Hereinafter, the present invention will be described in more detail with reference to the accompanying drawings.

1 is a detailed circuit diagram showing the configuration of a high frequency processor of a wireless pager including a local oscillation circuit according to a preferred embodiment of the present invention.

Referring to FIG. 1, in the first embodiment, a variable capacitive diode (Varicap) 10 is connected in parallel to the trimmer capacitor 304 of the local oscillation circuit 20. The stabilization power supply voltage V _STB of the stabilization power supply circuit 72 is applied to the cap 10 via the coil 18.

The capacitors 11 and 12 are coupling capacitors of the local oscillation circuit 20 of the high frequency amplifier 62.

The structure of the other local oscillation circuit 20 has the same structure as that of the conventional local oscillation circuit 63 shown in FIG.

The relationship between the components of the local oscillation circuit 20 and the oscillation frequency of the present invention will be described below.

First, the capacitance C between the trimmer capacitor 304 and the point PQ connecting the parallel cap 10 to the oscillation frequency f of the local oscillation circuit 20 as shown in FIG. Increasing) increases the oscillation frequency (f).

3 is a graph in which the relationship between the voltage application and the capacitance of the varicap 10 used in the present invention is converted into a change in capacitance with respect to the oscillation frequency.

A stabilized power supply voltage (V _STB) of the normal 25 ℃ and low temperature -20 ℃ when each V _0, V _1, at which time and the capacity of the varicap 10 in the C _0, C _1.

In addition, the change of the oscillation frequency f when C ₁ with respect to the capacitance C ₀ of the varicap ₁₀ is set to ΔF 2. ΔF2 is determined based on the relationship of FIG. At this time, considering the temperature characteristics of the crystal oscillator of FIG. 10, the difference in the oscillation frequency is around (−ΔF1 + ΔF2), which is a problem in the conventional circuit, and the oscillation frequency difference is improved.

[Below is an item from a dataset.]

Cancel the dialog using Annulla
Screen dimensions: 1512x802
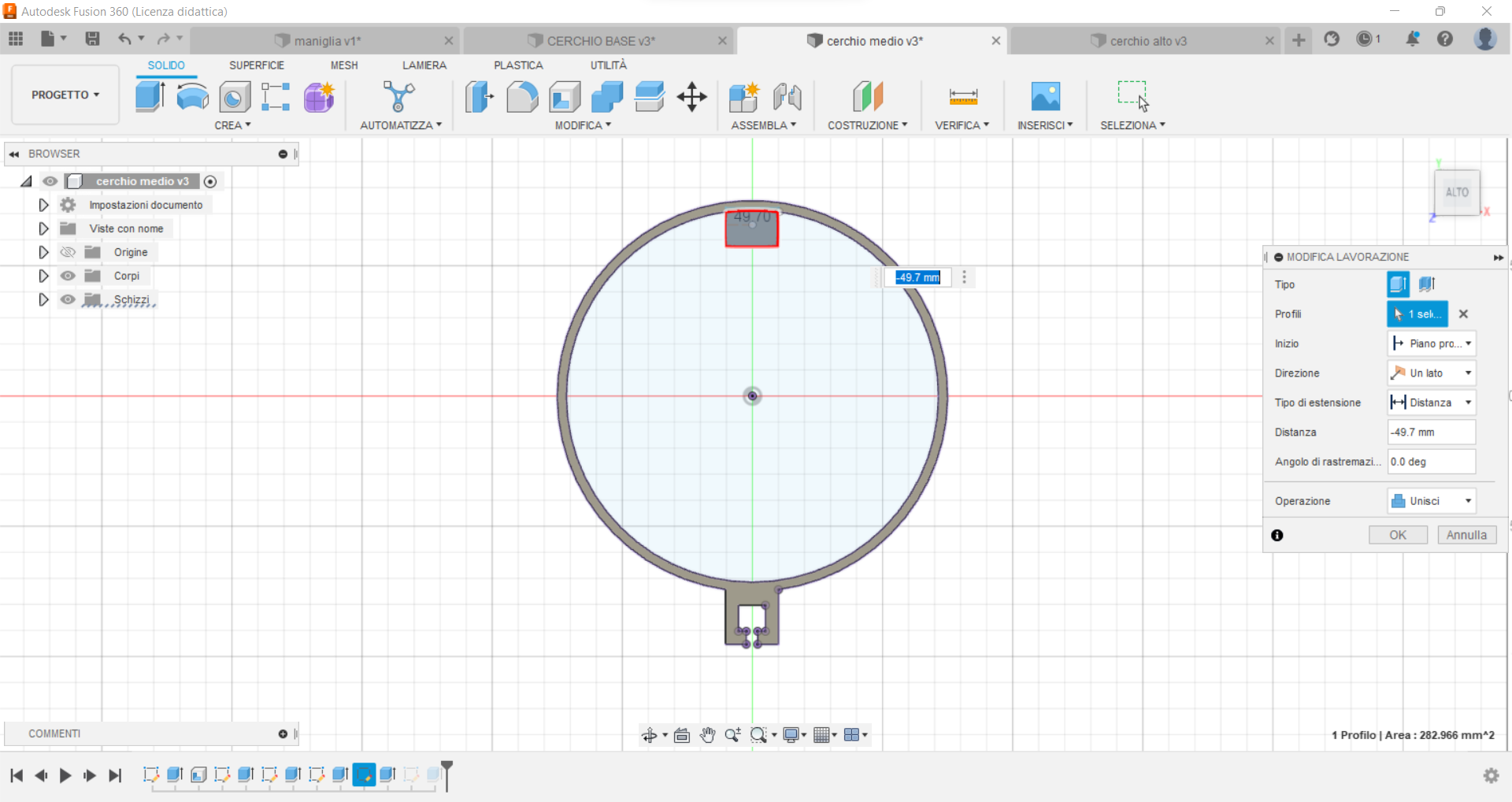click(x=1466, y=535)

4 shows a second embodiment of the present invention, in which a transistor 41 is used instead of a varicap, and a stabilization power supply voltage V _STB is applied to a base through a resistor 43 and an emitter is opened. In this case, the capacitance value is varied between the emitter terminal f and the collector terminal e in accordance with the stabilization power supply voltage V _STB .

5 is a graph showing the characteristics of the circuit shown in FIG. As shown in the drawing, the capacitance between the base and the collector of the transistor is used to obtain characteristics equivalent to those of FIG. 3 by the change of the base current I _B. The change in the base current I _B is obtained by the change in the stabilization power supply voltage V _STB .

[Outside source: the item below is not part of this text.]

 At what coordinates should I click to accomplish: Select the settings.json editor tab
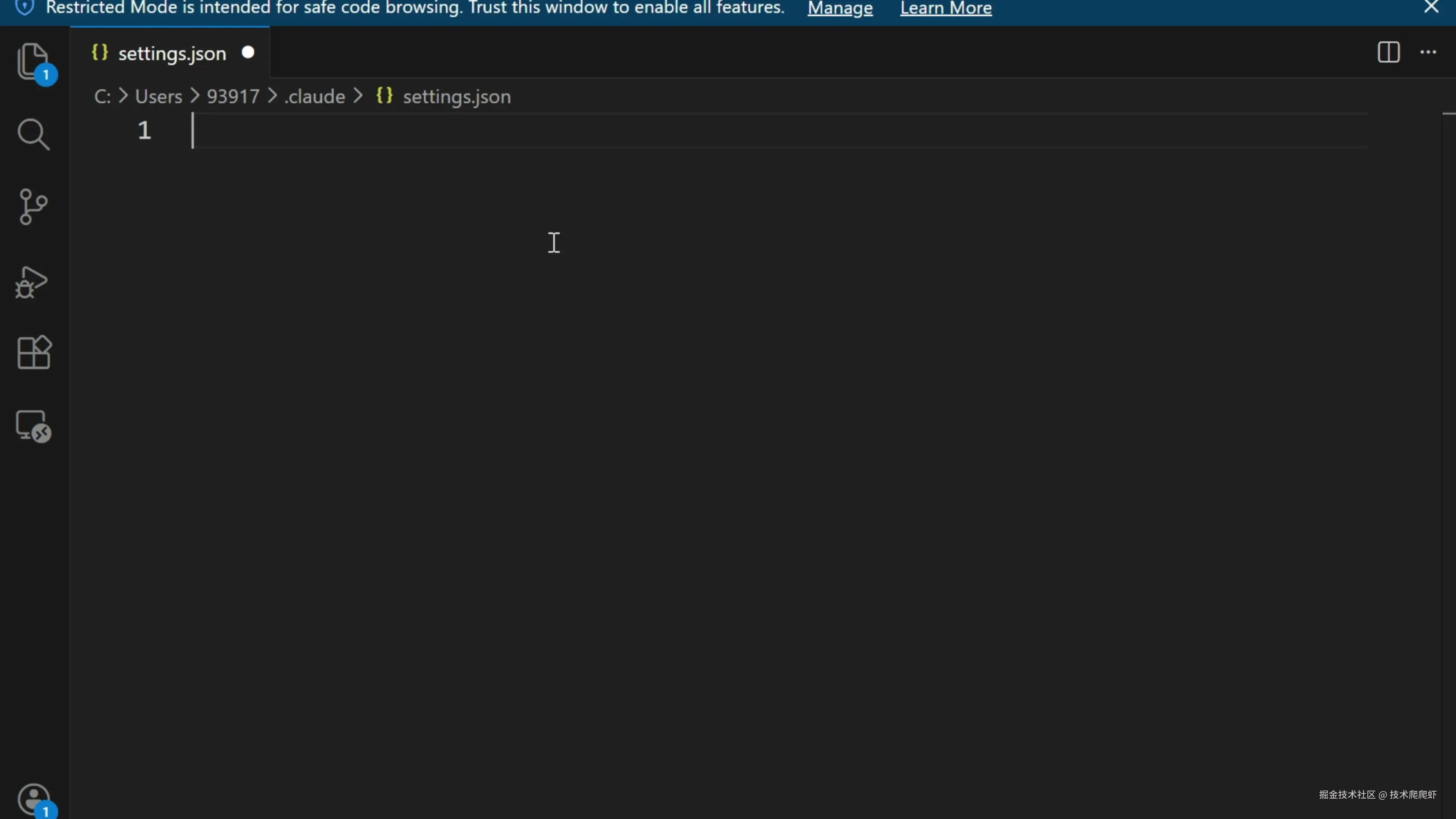[x=172, y=54]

As described above, the present invention provides a stable operation of the high frequency processing unit by connecting an element (e.g., a varicap) whose capacitance varies with voltage in parallel to a frequency adjusting trimmer capacitor of the local oscillation circuit. It can improve the frequency temperature characteristics, especially at low temperature (-20 ℃), to meet the crystal oscillator specification of local oscillation circuit at low temperature, and to reduce parts price by mitigating the specification of approval source when ordering crystal correction. It is possible.

Claims (3)

A Colpitts oscillation circuit having a trimmer capacitor connected in series with a crystal oscillator, the collet-type oscillation circuit further comprising a temperature compensating element connected in parallel with the trimmer capacitor and whose capacitance changes in accordance with a change in the output voltage of the stabilized power supply. Fitz-type oscillation circuit. The Colpitts oscillation circuit according to claim 1, wherein the temperature compensating element comprises a variable capacitance diode. 2. The call according to claim 1, wherein the temperature compensating element comprises a transistor in which an emitter terminal is open, a collector and a base terminal are connected in parallel to the trimmer capacitor, and a stabilizing power is applied to the base terminal through a resistor. Fitz-type oscillation circuit.